§ **Source document**:
________________

Press and feedback

Feedback and press reviews from screenings of the documentary.

Injustice premiered in London in November 2017 and and subsequently across the UK. Each screening stimulated debates about prison, crime and prisoners. You can read about how Injustice was received, press coverage and audience feedback through the links below.

Panel after London Premiere
Injustice film screening at the Cinema Museum

Articles about Injustice

Read The British Society of Criminology’s review here, by Professor Peter Squires.

Read “Prisons are the Crisis“, by the director

Read “our” Tommy’s account of his cellmate in Vice magazine here.

Read the Director’s contribution to Sputnick article on the prison crisis here.

Read Hardeep Matharu’s interview with Unsound Robin about Injustice for Byline Media.

Read a review of the screening at the University of Oxford, by Feleena Mason here.

________________

§ **Task brief**:
According to the documentary's press and feedback page, where and when did Injustice premiere?

§ **Material provided**:
________________

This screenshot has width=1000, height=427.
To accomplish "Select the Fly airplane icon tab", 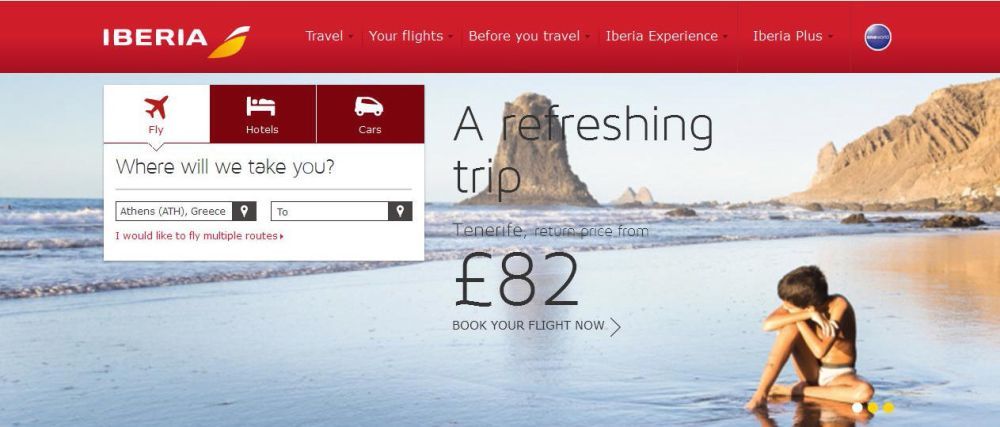I will [156, 114].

________________

§ **Task result**:
In London in November 2017.